Microsoft and NVIDIA are working together to optimize Windows CE for Tegra-based Smartbooks, with NVIDIA exec Mike Rayfield describing Android as having a "rough user interface". Windows CE, meanwhile, has a "low memory footprint and a good collection of apps" and "is a rock-solid operating system that has been shipped billions of times" claimed the general manager for NVIDIA's mobile business unit.
After the cut: 1080p Tegra Smartbooks and more on the Tegra Zune HD rumors
Their work centers on best balancing Windows CE's use of the 750MHz ARM11 processor and the 1080p high-definition capable graphics chipset that make up Tegra. The upshot will be longer battery life and improved graphical capabilities, such as 1080p output via HDMI. NVIDIA is still working with Google to develop a Tegra-friendly Android build, but it will be around a year before there's a version suitable for Smartbooks he suggests.

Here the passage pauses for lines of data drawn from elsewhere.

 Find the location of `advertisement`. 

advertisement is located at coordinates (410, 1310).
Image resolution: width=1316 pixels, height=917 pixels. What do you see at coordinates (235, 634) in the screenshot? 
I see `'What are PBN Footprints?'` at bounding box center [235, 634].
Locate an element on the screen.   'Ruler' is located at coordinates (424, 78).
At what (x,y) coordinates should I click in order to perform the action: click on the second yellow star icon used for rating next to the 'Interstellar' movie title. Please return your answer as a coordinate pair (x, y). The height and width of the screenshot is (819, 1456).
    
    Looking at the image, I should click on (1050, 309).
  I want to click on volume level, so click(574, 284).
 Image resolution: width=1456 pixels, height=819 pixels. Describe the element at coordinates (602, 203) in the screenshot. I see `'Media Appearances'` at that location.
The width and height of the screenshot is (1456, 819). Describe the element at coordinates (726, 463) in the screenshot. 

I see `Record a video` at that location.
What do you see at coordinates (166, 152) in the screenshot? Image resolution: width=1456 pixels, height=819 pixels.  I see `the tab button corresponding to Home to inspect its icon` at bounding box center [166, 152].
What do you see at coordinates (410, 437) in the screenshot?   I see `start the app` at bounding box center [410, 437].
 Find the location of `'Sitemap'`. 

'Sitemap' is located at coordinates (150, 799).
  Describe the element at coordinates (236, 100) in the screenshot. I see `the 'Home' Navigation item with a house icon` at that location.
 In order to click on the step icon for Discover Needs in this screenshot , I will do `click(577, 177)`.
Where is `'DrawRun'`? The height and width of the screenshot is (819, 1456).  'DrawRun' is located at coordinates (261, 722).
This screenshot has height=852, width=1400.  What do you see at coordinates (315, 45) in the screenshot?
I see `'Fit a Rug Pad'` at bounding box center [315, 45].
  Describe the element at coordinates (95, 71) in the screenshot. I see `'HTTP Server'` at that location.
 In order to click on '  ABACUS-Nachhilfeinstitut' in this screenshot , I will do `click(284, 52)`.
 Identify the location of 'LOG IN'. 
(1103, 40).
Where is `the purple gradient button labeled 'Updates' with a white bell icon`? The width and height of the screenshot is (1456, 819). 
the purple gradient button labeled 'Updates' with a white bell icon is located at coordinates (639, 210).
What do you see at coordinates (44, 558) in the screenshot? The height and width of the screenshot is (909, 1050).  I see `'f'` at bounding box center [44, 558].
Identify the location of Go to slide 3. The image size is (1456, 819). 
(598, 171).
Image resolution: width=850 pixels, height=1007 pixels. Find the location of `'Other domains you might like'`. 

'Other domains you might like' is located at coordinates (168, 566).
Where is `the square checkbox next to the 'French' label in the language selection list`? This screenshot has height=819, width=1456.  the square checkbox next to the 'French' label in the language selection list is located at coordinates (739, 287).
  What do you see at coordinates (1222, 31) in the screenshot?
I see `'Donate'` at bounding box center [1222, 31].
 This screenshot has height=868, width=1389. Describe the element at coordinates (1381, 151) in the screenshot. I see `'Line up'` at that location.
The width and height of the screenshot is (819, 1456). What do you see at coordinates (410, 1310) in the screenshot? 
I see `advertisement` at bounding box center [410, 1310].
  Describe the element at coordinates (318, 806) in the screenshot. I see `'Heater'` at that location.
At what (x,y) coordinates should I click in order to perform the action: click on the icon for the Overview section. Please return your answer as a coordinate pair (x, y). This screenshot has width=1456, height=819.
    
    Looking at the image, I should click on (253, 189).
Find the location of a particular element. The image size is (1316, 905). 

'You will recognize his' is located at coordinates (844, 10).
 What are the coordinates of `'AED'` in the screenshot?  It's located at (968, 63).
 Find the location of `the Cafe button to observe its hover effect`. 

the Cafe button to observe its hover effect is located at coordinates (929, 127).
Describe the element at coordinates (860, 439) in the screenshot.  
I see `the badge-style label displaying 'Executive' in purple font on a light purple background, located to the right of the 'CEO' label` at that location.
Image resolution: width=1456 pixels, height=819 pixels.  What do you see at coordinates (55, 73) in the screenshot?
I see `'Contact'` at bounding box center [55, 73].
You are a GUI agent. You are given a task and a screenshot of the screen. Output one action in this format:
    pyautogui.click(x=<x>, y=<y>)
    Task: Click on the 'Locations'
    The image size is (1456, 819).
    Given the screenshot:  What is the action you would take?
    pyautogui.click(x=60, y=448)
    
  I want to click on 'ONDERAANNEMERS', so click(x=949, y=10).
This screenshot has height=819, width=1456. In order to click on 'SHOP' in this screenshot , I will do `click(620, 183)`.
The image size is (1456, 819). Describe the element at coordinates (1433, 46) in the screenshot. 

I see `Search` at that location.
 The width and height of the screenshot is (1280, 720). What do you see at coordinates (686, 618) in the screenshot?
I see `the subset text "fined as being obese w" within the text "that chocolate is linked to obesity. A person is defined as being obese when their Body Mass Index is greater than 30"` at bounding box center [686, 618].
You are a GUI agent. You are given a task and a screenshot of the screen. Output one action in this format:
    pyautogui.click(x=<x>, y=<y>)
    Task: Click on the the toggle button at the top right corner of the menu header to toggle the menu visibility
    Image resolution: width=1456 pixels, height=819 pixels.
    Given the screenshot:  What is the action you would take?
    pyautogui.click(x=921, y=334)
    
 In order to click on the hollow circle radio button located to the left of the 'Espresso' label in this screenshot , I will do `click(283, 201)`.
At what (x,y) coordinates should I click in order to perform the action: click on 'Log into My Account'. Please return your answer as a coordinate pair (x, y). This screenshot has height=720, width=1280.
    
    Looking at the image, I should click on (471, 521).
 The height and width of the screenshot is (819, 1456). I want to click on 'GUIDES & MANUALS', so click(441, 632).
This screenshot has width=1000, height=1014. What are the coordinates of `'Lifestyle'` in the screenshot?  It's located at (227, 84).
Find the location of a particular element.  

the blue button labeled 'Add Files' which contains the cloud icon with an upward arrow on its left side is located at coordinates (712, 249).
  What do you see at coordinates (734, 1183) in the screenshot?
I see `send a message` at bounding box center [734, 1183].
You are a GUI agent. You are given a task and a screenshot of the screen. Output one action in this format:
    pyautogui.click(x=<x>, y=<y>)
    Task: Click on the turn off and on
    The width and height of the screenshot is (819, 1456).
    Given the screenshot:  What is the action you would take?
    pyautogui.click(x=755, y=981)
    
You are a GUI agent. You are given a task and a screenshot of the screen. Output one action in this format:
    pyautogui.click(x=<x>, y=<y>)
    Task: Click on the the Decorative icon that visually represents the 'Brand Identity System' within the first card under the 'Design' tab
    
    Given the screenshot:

One of the key drawbacks for Android in Tegra implementations is its lack of hardware graphics acceleration support. All video and graphics rendering is currently done in Java code, which Rayfield says is too slow for HD; Google would not comment on Rayfield's statements.
Rayfield also declined to comment on recent claims that Microsoft have decided to use NVIDIA's Tegra platform for their upcoming Zune HD PMP. "Microsoft hasn't confirmed that," he told Computerworld, "so until they comment, I can't." However he did confirm that NVIDIA are working to optimize Tegra for use with Windows Mobile, a fact which will likely reignite speculation that upcoming Microsoft smartphones might use the HD-capable platform.